-- Input data follows --

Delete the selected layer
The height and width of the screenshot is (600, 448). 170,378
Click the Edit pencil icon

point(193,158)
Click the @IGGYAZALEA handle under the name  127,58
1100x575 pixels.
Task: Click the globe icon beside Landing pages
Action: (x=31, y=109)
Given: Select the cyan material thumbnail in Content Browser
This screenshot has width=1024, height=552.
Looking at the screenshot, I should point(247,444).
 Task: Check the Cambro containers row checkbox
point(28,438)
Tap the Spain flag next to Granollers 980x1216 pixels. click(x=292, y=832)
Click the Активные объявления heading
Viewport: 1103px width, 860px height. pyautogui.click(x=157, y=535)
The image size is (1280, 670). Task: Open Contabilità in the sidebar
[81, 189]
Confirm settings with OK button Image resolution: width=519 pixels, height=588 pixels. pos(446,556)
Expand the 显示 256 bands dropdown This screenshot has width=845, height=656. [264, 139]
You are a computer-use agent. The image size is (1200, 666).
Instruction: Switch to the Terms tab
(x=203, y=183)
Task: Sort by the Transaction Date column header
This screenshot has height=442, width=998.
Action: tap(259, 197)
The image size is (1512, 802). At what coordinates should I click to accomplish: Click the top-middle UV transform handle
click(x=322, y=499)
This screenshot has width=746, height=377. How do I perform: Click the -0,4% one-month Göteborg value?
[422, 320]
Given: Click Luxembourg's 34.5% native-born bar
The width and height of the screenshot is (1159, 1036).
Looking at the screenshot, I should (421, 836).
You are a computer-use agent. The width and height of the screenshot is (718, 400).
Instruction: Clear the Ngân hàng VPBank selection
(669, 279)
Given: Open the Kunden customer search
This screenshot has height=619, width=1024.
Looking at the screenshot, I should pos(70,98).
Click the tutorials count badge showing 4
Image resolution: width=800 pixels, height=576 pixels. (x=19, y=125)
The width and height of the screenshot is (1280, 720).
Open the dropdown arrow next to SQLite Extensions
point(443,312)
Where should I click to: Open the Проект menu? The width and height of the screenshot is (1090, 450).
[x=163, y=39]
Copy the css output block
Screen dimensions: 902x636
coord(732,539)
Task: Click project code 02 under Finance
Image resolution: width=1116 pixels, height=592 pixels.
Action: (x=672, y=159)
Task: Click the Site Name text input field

-- Input data concluded --

• [Exercise prompt]
What should appear is an exact copy of the lines from the one with "Image resolution: width=1116" through the end of the entries above, ends included, and no other text.

• [Answer box]
Image resolution: width=1116 pixels, height=592 pixels.
Action: (x=672, y=159)
Task: Click the Site Name text input field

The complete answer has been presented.